** Travail demandé **
Recopiez mot pour mot, s'il vous plaît, le passage de l'article sur les tribunes de l'ASSE qui commence aux mots « Stade | Publié » et s'arrête après « la saison prochaine. ».

Que peuvent craindre les supporters de l'ASSE pour leurs tribunes ?

Stade | Publié le par Joris | 61 commentaires

Dans un communiqué publié hier, les Green Angels, Magic Fans et Indépendantistes Stéphanois faisaient part de leurs inquiétudes quant aux possibilités d'animer les tribunes la saison prochaine. 

Après les incidents ayant émaillé la fin de rencontre face à Auxerre, l'ASSE a décidé de prendre les choses en main. Comme nous l'annoncions il y a 15 jours, le club compte "durcir le ton" avec les Ultras. Dans leur communiqué, les supporters détaillent les pistes sur lesquelles travaille la direction de l'ASSE : "une billetterie nominative, aussi bien à domicile qu'à l'extérieur, des interdictions commerciales de stade mais aussi l'interdiction des tifos et autres matériels d'animation." Concernant l'interdiction des tifos et des matériels d'animation, nous ne serions pas sur une première du côté du Forez. 


Des tribunes sans mégaphones, tambours et interdites de tifos ?

** Lignes de données **

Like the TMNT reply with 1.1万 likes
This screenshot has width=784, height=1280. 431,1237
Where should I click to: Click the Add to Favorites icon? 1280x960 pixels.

** Solution proposée **
Stade | Publié le par Joris | 61 commentaires

Dans un communiqué publié hier, les Green Angels, Magic Fans et Indépendantistes Stéphanois faisaient part de leurs inquiétudes quant aux possibilités d'animer les tribunes la saison prochaine.